Programme d’investissement : Le plan triennal n’est-il plus urgent ?

Cinq ans après la promesse faite par le chef de l’État en 2014, les objectifs de renforcement des performances de l’économie et d’amélioration des conditions de vie des populations tardent à être atteints.

C’est un ambitieux programme d’investissements décidé par le chef de l’Etat dont la finalité est le renforcement des performances de l’économie nationale et l’amélioration des conditions de vie des populations. Il se décline en un programme d’investissements dans les secteurs tels que l’aménagement urbain, l’habitat, la santé, l’agriculture, l’élevage, les infrastructures routières, l’eau, l’énergie et la sécurité. Cinq ans plus tard, l’annonce ayant été faite au cours d’un conseil de ministre le 9 décembre 2014, qu’en est-il des objectifs assignés à ce plan dit d’urgence triennal chiffré à 925 milliards Fcfa ? Question difficile. En effet depuis lors, aucun conseil de ministre n’a suivi avec comme point à l’ordre du jour l’évaluation du plan d’urgence triennal.

Can 2019
Mais selon nos confrères d’EcoMatin,  » cet ambitieux projet, volet voirie urbaine, connaît à Douala, de sérieux goulots d’étranglement, essentiellement «financiers», apprend-on de sources autorisées. Long de 36.250 mètres linéaires, 102.954 mètres linéaires de projets routiers inscrits dans le portefeuille de la Communauté urbaine de Douala et du Plan d’urgence triennal pour la croissance et l’emploi (Planut), ont, au 31 décembre 2018, connu une attribution de marchés. Avec délivrance des Ordres de services (Os). Soit 66.304 mètres linéaires inscrits dans le budget de la Communauté urbaine de Douala et 36.250 mètres linéaires dans celui du Planut. De sources proches de ces deux dossiers, 80% des projets sont tributaires de la conjoncture économique qui frappe le Cameroun. Si pour les chantiers budgétisés à la Communauté urbaine de Douala, on enregistre péniblement 20% de taux d’exécution, tous les projets inscrits dans le Planut sont à l’arrêt. » Cette alerte date du mois d’avril dernier.

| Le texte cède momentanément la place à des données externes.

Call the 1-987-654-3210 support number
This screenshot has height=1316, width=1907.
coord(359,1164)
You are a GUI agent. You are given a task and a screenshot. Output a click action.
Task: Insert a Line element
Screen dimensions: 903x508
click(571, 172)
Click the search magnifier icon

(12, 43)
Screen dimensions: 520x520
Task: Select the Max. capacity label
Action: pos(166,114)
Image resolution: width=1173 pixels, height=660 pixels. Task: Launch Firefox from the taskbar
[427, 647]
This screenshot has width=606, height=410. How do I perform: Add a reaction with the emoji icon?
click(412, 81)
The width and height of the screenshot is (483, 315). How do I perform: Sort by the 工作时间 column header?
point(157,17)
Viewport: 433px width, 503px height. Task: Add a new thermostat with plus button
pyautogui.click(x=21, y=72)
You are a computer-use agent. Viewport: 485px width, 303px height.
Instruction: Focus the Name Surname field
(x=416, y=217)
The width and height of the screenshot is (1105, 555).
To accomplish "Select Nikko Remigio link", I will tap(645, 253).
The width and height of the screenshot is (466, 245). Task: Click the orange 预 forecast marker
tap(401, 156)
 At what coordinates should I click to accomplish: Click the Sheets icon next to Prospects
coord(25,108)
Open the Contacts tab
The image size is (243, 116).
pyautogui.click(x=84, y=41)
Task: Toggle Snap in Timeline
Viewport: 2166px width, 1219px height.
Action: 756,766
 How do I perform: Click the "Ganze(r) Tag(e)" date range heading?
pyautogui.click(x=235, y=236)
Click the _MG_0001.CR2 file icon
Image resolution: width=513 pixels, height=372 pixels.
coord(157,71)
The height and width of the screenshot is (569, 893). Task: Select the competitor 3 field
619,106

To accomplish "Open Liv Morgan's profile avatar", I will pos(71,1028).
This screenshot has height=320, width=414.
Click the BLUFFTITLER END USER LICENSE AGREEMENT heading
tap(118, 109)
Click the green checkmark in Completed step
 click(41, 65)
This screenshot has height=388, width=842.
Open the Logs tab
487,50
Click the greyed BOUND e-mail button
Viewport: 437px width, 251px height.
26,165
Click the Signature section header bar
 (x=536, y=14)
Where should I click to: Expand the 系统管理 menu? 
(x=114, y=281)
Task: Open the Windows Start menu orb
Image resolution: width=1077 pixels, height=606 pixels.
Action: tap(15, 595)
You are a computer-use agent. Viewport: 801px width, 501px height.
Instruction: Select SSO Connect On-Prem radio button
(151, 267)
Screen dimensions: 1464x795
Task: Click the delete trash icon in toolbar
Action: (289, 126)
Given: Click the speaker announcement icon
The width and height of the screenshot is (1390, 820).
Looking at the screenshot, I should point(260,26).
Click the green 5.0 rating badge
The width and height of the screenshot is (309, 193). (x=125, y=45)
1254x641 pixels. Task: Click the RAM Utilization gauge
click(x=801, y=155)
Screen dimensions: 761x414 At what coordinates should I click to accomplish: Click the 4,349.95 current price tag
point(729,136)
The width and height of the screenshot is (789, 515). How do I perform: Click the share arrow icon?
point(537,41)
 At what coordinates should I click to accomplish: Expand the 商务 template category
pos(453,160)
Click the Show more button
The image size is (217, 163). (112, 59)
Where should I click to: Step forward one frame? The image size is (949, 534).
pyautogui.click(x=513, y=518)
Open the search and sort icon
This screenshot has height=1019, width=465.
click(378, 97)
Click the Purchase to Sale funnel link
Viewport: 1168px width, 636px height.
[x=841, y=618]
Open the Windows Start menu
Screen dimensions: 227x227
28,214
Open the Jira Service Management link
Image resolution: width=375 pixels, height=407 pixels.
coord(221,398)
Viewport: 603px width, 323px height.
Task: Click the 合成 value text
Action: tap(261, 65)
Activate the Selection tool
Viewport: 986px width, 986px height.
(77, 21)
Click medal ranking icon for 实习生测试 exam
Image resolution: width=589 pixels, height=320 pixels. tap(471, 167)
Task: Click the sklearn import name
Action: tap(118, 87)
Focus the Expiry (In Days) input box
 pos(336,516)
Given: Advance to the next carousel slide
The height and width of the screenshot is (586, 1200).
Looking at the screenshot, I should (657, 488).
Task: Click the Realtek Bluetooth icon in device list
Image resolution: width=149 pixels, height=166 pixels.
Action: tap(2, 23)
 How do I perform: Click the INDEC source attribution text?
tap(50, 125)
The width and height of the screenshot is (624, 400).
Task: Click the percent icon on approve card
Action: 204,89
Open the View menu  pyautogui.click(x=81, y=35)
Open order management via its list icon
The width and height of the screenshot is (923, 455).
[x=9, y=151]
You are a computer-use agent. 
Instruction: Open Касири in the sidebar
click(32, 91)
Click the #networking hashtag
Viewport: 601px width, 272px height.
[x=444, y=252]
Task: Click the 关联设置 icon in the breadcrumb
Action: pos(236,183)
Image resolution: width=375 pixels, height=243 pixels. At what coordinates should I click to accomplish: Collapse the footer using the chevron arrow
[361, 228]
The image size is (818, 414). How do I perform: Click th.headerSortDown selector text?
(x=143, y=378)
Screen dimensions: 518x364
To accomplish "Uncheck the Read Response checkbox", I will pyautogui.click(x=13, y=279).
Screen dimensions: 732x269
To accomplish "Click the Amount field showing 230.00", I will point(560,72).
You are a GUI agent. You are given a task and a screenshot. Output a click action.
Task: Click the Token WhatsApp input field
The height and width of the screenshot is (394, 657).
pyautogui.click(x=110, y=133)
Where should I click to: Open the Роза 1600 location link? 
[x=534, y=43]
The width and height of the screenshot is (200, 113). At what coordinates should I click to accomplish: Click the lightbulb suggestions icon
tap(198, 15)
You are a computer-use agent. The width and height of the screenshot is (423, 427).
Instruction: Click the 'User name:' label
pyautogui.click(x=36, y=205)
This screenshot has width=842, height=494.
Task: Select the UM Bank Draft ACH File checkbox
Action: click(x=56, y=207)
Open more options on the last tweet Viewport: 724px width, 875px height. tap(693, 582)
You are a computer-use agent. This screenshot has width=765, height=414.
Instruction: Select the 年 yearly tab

Plus grave, dans son rapport sur l’exécution budgétaire 2018, le ministère des Finances (Minfi) pose le problème de deux types de dépenses exécutées au cours de l’exercice sous revue. Le premier est lié au plan d’urgence triennal. Le second est lié aux dépenses relatives à la Coupe d’Afrique des nations de football (CAN) 2019 alors attribuée au Cameroun. Le Minfi souligne que « les dépenses du Planut et de la CAN posent des problèmes de suivi et d’évaluation en raison de la multiplicité des instances de mise en œuvre des activités y relatives (Comité local d’organisation de la CAN, Comité interministériel de suivi de la CAN, Comité Planut, ministères sectoriels).» Et ajoute que « Cette situation entraine les difficultés de coordination du fait de l’absence d’une unité budgétaire unique dédiée à la réalisation de tous les projets concernés ». L’impact est considérable selon le Minfi : « L’effet est d’autant plus néfaste sur le budget étant donné que ces projets payés par le truchement des décomptes et avances de trésorerie génèrent un volume important de dettes qui requiert les couvertures budgétaires importantes ». Le Minfi pense aussi que la mise en place d’un chapitre budgétaire unique dédié à ce type d’opérations est souhaitable. Ce chapitre permettra un meilleur encadrement ainsi qu’un meilleur suivi desdites dépenses.

Taux de croissance
Problème de conception éventuellement, prolongement d’une l’idée sans doute, toujours est-il qu’au cours d’un conseil de cabinet présidé par le Premier ministre d’alors, Philémon Yang, le 21 avril 2014, le gouvernement avait annoncé l’adoption d’un plan d’urgence moins ambitieux de 343 milliards de francs Cfa, devant être implémenté après sa validation par le chef de l’Etat. Ce plan là ambitionnait de porter le taux de croissance du pays à «au moins 6% dès 2014, et d’engranger dans les années prochaines d’autres gains substantiels d’augmentation des différentes productions et de la richesse nationale». L’on avait également appris que «les actions et mesures retenues (dans ce plan d’urgence) tendent, entre autres, à améliorer le climat des affaires, moderniser l’appareil de production, renforcer l’accès et la disponibilité des facteurs de production, favoriser l’accès aux financements et accélérer l’industrialisation». Ce qui est constat, cinq ans après la promesse faite par le chef de l’État en 2014, les objectifs de renforcement des performances de l’économie et d’amélioration des conditions de vie des populations tardent à être atteints.